Onboard tech: Enhancing the ride

Are you elevating the rider experience with technology like free Wi-Fi and onboard entertainment? Or inadvertently turning what would have been a five-star service review into a one-star review?

The bus industry can have a reputation for being an old mode of transit. But onboard technology can go a long way toward changing those impressions.

Some companies opt out of offering onboard technology or Wi-Fi service. But Chris Riddell of United Bus Technology (UBT) believes this isn’t the right solution. “The genie is out of the bottle,” he said. Wi-Fi service and onboard entertainment have become “a universal standard on every other form of transportation, and we can’t just give up on it.”

As smartphones and other technology have permeated our daily lives, Wi-Fi connectivity has become almost a human rights issue. People seem to feel they need it to exist, and thanks to the airline industry and other ways we’ve become accustomed to a particular technology experience, it’s become an expectation among riders.

It may be possible to attract a new rider base with a consistent, reliable onboard technology experience. For example, business travelers rely on connectivity to get work done on the road, and fewer kids seem to be interested in learning to drive a car these days. (Why bother, when you’re able to connect with your friends constantly via the convenience of your handheld device?)

The key to both of these markets is Wi-Fi, and simply claiming to offer it isn’t enough if you’re not paying attention to the user experience.

Some bus operators may use devices meant for other applications rather than seeking purpose-built technology. Consumer portable Wi-Fi devices are designed for car travel – so parents can keep the kids entertained by letting them stream Netflix on a road trip. This solution will work well for a handful of people, but it’s not an effective solution for a bus.

The reason is bandwidth. Offering “free Wi-Fi” with a non-purpose-built solution has a number of risks, primarily ruining the bus rider experience for people who can’t stand waiting more than a few microseconds for a website to load. From the user perspective, it’s extremely frustrating to see that you’re connected to the Internet but it’s so slow as to be completely useless.

Rather than trying to retrofit technologies built for the airline industry or for home use, Riddell and UBT say that what’s needed is a device that 56 people can connect to, and provide each and every one of them a consistently high-quality user experience. And it offers onboard entertainment options including movies and TV shows, which are stored and streamed on the coach.

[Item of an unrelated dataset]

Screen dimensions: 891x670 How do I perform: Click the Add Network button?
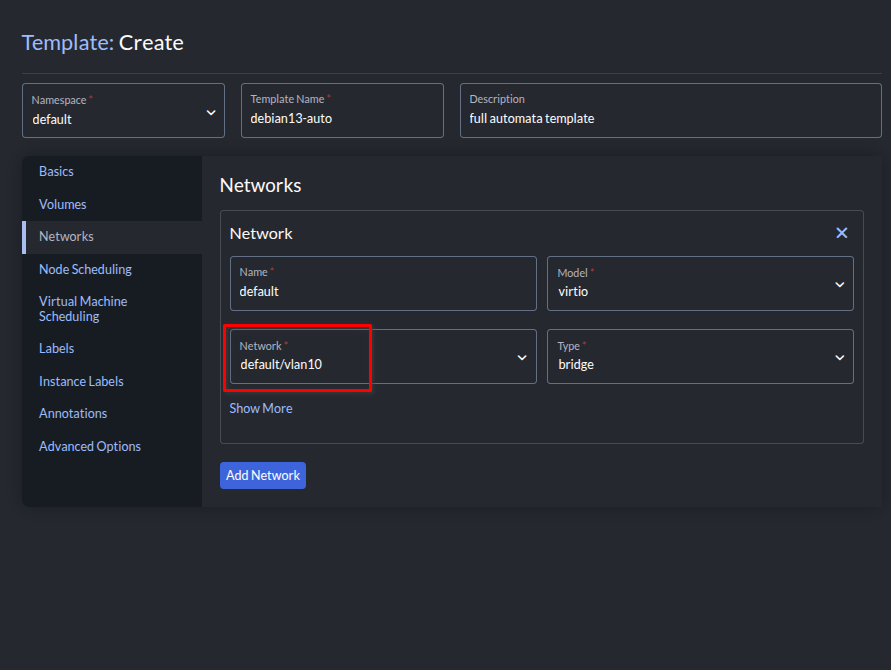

This technology already exists, and it’s very accessible and affordable. The NetBox Suite offered by UBT is an onboard entertainment solution purpose-built for the bus and motorcoach industry.

UBT’s system is designed to provide world-class technologies and create new profit centers for operators. There’s a built-in profit model that provides a plug-and-play way to sell onboard entertainment packages to riders.

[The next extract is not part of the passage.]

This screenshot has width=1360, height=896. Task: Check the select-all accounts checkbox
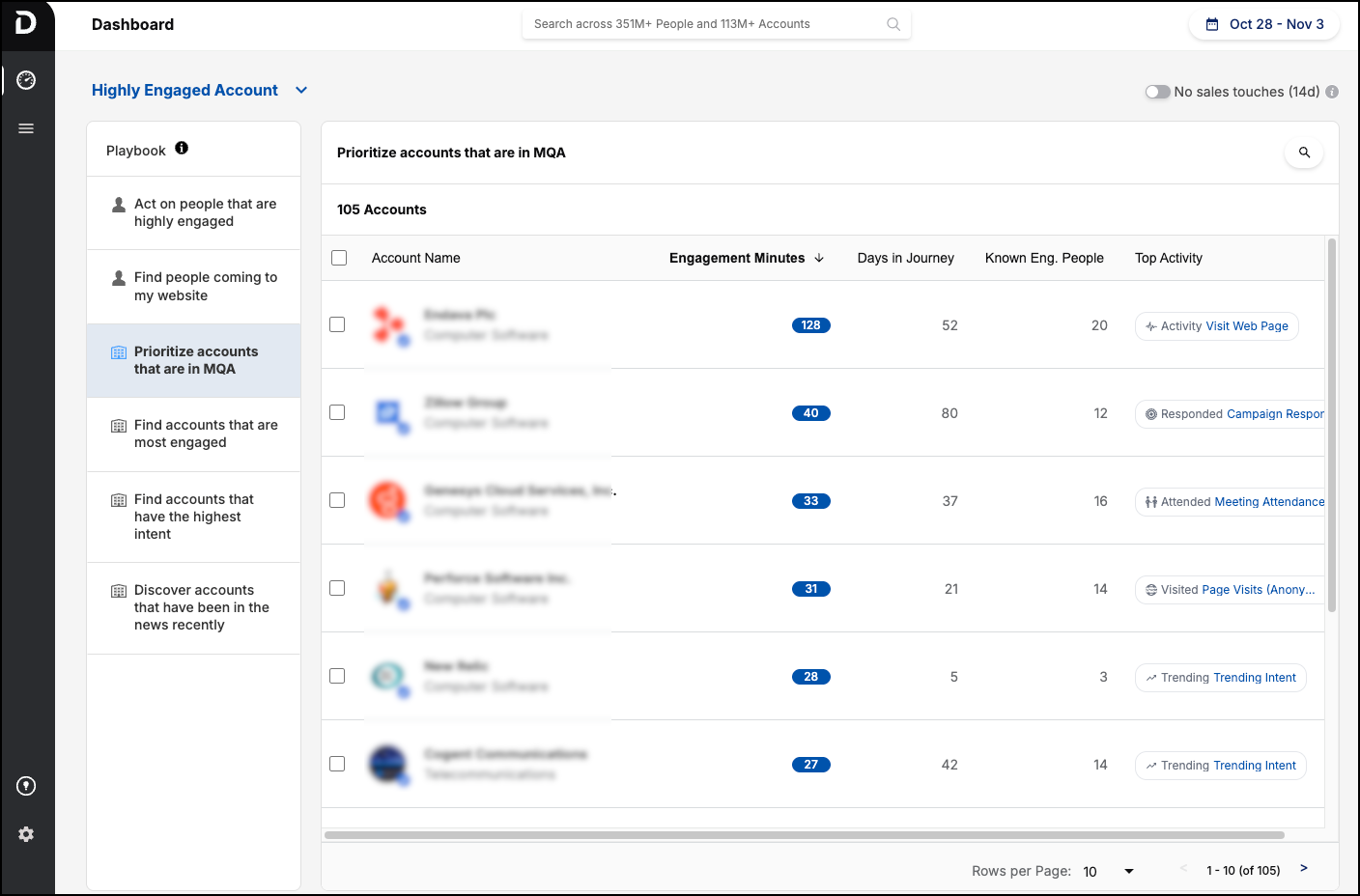coord(339,258)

Control technology costs and generate profit

The problem with using a device intended for personal use to provide Wi-Fi for motorcoach passengers is limited bandwidth. While that does mean that you’re less likely to have an astronomical bill for mobile data, you could turn riders into one-time-only customers. It’s possible for bus operators to generate significant revenue streams by offering goods and services that are completely unrelated to their core business of moving people from one place to another. The airlines have been spectacularly successful at this.

Because the NetBox Suite was designed from the ground up for the bus industry, UBT’s system makes financial sense from multiple perspectives. UBT negotiated directly with cellular and data carriers, and is able to offer rates to their own customers that, according to their website, are “simply too low to advertise.”

As Riddell puts it, “With our device, there’s a free version of the Wi-Fi that anyone can use when they get on the bus, and then there’s an upgraded infotainment package that offers a faster connection to the Internet” for people who need and want to pay for it.

The NetBox Suite

Offering Wi-Fi means that you are offering your passengers access to your data plan.  Without protections, this can mean trouble for reliability and passenger experience. Not only does the NetBox Suite level bandwidth consumption across the passengers who are using it to ensure a better user experience, it adds DataShield technology to take that one step further.

DataShield allows operators to block passenger access large data consumption sites such as video streaming, file transfers and cloud-based sync. These applications are the largest consumers of data and often are responsible for “bogging down” the system or blowing though data allotments. That can then reduce available data speeds and drive up data costs. This technology is helping reduce data consumption up to 80 percent while increasing passenger satisfaction.